Nate57 oder: "Warum Hamburg wieder back ist"

Nate57, mit seinem Boxerschnitt, der Bauchtasche und dem Kapuzenpullover wirkt er geradezu unscheinbar in der heutigen deutschen Hip-Hop-Landschaft. Unscheinbar auch sein erstes Video "Blaulicht" - schneller Schnittwechsel, posierende Leute in zwielichtigen Gassen, Unterschichtenglorifizierung. Doch es dauerte bereits einige Zeit, bis ich überhaupt gewillt war, mir dieses Video anzusehen. Zu groß war die Menge an geklonten Gangster-Rappern, die mit letztem Schwung auf der Aggro-Welle mitsurfen wollten, als diese schon längst verebbt war. Der Bedarf an Strassenattitüde ist getilgt.

Ist er das?

Nicht, wenn man es richtig macht, wenn man außer überzogenem Eigenlob noch etwas zu sagen hat, eine neue Zutat hinzufügt. Bei Nate heißt diese Zutat Politik. Er geht einen Schritt weiter als viele andere Rapper und lässt den Hörer seine politische Überzeugung deutlich spüren.

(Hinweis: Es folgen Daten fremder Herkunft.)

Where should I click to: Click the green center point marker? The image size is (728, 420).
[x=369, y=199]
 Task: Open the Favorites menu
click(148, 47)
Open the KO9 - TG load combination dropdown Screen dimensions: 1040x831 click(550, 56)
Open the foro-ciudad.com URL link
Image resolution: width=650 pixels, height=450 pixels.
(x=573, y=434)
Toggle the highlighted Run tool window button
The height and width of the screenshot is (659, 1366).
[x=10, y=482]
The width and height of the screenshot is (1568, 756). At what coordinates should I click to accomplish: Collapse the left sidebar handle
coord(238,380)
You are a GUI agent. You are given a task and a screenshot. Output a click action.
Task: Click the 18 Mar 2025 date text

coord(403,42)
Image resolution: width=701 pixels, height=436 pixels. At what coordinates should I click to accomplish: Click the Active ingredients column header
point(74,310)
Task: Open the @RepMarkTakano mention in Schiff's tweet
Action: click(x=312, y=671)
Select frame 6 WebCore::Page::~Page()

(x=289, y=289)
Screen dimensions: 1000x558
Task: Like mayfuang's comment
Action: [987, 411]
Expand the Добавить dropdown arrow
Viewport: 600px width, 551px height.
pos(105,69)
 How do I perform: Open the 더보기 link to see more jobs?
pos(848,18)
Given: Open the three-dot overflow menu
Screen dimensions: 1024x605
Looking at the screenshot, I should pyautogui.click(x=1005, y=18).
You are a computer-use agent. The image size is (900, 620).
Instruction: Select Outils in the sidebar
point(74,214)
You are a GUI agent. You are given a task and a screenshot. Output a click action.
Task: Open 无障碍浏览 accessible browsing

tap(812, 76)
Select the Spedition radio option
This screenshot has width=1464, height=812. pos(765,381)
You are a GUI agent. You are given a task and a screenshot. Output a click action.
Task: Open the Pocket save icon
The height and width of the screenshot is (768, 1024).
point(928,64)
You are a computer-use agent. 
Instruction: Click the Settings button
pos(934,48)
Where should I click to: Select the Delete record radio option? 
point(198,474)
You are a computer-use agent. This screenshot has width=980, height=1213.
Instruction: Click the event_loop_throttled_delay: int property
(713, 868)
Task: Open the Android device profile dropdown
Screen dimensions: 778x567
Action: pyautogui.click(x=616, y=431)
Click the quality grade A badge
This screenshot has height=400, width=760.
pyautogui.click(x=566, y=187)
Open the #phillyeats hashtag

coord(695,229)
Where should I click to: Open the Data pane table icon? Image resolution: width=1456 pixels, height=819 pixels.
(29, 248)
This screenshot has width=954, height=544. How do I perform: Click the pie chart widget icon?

Gegen Nazis zu sein ist eine Sache, ein gesellschaftlicher Konsens, auf den man sich gerne mal Zwecks Imagegründen oder Verkaufszahlensteigerung berufen kann. Es ist eine politische Aussage, die relativ risikofrei durch die gesellschaftliche Bank weg akzeptiert und gut geheißen wird und ist damit schon fast wieder unpolitisch, zumindest im Bezug auf den etablierten Parteienkader. Nate geht weiter. Kapitalismus- und Systemkritik zählen zu den wichtigsten Themen seiner Musik. Kritisch reflektiert er über das sowohl fremdbestimmte als auch selbstgeformte Außenbild migrantisch stämmiger Jugendlicher. Er bedient in gewohnter Battle-Manier auch die Aggressionen, die die Ungerechtigkeiten des Lebens mit sich bringen, gibt ihnen durch den politischen Touch aber auch einen Sinn, ein Ziel und driftet somit nicht in eine konfuse "Ich stech dich ab"-Mentalität ab.

Nate57 zeigt zwar nicht als erster, dafür aber überzeugend und authentisch, dass man für Conscious Rap zwar einen Finger braucht, allerdings nicht zwangsläufig den Zeige-, sondern viel mehr den Mittelfinger und dieser kommt erfrischender Weise mal aus Hamburg.